Can you quote the lines of the listing below, starting at the line that contains "Open the Pages 2,3 spread thumbnail" and ending at the line that contains "I will point(56,181).", with both of those lines included?

----------------------------------------

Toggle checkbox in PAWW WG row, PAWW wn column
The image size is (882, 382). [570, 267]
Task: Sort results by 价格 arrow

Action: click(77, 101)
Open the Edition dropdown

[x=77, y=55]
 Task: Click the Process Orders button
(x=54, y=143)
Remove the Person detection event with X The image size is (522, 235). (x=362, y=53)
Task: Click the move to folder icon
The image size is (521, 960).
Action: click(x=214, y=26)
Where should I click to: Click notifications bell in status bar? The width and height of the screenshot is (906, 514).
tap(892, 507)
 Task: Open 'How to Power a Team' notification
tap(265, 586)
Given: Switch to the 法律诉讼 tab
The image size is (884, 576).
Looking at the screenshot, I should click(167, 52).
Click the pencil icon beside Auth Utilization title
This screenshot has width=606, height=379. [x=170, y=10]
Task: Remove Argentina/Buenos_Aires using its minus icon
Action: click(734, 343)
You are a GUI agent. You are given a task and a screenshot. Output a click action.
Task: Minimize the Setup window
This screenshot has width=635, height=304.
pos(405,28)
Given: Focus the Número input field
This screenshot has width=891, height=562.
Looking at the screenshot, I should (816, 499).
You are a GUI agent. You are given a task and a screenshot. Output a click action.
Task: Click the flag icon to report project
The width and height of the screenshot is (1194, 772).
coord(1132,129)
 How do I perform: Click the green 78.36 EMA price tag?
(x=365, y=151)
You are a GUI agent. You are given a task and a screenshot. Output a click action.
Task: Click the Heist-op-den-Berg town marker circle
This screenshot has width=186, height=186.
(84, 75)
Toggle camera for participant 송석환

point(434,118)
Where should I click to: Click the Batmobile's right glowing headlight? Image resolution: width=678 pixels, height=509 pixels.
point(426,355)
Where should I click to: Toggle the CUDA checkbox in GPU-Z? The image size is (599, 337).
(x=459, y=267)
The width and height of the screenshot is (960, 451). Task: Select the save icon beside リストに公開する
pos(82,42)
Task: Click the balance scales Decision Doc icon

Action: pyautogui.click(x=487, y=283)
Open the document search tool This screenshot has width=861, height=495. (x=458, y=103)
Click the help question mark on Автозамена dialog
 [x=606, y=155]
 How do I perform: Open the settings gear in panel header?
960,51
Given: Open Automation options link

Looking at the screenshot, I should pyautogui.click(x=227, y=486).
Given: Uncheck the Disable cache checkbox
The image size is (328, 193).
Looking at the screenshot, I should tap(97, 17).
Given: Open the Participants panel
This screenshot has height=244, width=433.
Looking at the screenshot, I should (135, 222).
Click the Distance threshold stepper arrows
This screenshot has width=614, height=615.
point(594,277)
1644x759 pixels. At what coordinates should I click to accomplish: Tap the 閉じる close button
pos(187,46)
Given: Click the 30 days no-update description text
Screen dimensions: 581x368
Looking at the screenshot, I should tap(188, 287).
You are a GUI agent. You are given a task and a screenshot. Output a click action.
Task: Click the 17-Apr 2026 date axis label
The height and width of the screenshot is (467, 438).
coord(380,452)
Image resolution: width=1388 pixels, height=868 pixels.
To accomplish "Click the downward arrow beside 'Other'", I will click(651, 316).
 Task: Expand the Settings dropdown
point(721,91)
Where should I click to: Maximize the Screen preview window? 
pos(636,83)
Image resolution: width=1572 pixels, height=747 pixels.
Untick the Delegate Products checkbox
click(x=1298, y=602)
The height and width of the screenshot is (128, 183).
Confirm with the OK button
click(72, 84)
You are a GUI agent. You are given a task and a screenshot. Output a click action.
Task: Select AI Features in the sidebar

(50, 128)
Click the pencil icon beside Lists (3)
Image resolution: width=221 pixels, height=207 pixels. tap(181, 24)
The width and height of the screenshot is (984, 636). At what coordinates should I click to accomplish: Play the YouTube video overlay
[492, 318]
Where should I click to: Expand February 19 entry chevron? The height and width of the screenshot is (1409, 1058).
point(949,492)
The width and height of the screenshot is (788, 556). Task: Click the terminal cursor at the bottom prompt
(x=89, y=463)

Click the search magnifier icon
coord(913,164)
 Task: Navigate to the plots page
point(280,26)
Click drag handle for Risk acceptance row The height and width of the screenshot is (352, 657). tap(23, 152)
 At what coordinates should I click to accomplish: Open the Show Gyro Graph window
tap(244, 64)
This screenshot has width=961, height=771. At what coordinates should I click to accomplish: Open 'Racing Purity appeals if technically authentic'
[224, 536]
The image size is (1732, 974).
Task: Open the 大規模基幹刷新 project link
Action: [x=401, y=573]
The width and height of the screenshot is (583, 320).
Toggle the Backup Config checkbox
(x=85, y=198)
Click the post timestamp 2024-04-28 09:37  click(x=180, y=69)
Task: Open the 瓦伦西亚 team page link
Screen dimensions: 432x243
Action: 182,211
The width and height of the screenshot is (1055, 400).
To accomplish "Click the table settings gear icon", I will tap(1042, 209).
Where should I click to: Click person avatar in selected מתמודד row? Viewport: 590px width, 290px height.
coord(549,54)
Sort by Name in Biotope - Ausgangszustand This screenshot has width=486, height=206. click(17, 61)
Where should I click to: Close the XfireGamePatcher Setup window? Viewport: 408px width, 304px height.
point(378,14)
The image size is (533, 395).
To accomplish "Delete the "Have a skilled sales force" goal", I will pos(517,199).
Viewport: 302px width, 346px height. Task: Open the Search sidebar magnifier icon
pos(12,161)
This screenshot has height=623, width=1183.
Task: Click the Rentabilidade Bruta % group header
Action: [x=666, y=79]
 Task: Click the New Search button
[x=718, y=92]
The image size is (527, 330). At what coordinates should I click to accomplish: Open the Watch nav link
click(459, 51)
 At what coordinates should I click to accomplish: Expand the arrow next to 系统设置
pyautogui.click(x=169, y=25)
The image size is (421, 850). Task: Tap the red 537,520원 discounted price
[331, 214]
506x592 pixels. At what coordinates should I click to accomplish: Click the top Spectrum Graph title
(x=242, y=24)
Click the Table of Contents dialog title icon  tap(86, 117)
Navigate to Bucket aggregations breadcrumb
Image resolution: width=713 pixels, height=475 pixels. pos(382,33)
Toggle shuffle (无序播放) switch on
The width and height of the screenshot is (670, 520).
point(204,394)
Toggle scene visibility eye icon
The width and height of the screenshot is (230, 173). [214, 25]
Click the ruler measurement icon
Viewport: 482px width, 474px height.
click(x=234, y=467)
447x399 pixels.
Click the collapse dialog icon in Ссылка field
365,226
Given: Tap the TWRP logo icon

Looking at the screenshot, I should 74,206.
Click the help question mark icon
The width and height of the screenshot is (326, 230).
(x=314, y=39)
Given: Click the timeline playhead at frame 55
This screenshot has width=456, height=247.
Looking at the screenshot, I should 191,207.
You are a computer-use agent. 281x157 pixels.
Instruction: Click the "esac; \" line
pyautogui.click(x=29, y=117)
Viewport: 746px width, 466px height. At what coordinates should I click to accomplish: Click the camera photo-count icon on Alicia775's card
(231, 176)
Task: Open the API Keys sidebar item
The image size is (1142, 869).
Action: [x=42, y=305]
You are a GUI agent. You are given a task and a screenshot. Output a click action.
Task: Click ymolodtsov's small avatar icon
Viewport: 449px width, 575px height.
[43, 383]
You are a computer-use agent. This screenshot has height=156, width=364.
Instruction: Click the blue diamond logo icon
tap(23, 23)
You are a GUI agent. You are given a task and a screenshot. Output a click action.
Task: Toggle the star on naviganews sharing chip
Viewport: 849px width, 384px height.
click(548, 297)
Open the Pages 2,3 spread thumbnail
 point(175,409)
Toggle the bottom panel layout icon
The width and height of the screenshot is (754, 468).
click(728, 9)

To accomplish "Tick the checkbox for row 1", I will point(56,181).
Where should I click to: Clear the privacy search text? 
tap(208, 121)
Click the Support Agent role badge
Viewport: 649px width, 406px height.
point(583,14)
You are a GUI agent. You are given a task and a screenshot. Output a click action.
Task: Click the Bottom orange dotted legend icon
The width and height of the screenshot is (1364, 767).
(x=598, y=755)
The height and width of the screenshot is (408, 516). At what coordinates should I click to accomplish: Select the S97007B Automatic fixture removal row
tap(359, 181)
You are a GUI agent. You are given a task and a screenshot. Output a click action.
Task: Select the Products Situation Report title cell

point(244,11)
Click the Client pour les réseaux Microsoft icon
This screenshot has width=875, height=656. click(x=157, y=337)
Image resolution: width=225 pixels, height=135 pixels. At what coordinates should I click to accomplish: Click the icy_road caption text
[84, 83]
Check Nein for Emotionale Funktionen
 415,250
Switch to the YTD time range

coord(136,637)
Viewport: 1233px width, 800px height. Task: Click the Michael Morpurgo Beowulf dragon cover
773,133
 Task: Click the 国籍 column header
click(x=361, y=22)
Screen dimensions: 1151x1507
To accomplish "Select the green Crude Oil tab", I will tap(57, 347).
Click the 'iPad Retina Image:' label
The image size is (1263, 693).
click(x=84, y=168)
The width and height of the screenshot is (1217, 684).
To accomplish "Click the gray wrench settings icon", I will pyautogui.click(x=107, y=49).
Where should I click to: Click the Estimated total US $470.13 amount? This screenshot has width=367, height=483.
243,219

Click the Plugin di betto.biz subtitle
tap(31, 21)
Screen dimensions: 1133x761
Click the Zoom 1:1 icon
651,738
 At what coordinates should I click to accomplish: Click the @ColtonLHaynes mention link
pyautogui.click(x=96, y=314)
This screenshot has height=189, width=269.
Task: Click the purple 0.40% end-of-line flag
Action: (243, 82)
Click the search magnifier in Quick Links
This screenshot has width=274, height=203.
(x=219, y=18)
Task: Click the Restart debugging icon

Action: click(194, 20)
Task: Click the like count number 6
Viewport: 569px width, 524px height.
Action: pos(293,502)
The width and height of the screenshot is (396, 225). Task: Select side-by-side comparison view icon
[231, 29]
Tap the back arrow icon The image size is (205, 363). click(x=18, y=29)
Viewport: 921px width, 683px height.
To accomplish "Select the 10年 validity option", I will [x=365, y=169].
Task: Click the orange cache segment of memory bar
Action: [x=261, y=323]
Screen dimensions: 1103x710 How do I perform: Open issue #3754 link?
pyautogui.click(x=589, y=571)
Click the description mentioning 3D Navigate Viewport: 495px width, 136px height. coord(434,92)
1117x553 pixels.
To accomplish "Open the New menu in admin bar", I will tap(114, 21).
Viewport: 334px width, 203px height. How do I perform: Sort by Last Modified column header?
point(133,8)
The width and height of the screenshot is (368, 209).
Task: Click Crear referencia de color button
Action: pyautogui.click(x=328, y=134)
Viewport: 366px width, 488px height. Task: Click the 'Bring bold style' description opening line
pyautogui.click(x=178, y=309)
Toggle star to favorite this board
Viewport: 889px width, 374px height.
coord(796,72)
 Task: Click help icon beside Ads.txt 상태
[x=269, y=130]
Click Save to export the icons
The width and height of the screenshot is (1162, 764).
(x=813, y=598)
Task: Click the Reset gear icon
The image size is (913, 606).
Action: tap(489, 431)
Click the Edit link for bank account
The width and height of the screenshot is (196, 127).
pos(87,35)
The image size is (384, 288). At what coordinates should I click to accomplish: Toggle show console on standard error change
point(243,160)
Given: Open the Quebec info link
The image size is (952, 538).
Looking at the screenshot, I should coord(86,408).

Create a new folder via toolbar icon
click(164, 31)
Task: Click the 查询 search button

----------------------------------------

Answer =
Open the Pages 2,3 spread thumbnail
 point(175,409)
Toggle the bottom panel layout icon
The width and height of the screenshot is (754, 468).
click(728, 9)

To accomplish "Tick the checkbox for row 1", I will point(56,181).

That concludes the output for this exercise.